**What you are asked to do:** Below are records; repeat them all exactly.

(Stored records)
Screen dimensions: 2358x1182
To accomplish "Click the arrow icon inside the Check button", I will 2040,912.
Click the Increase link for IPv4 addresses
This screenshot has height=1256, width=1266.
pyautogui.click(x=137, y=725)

**Answer box:**
Screen dimensions: 2358x1182
To accomplish "Click the arrow icon inside the Check button", I will 2040,912.
Click the Increase link for IPv4 addresses
This screenshot has height=1256, width=1266.
pyautogui.click(x=137, y=725)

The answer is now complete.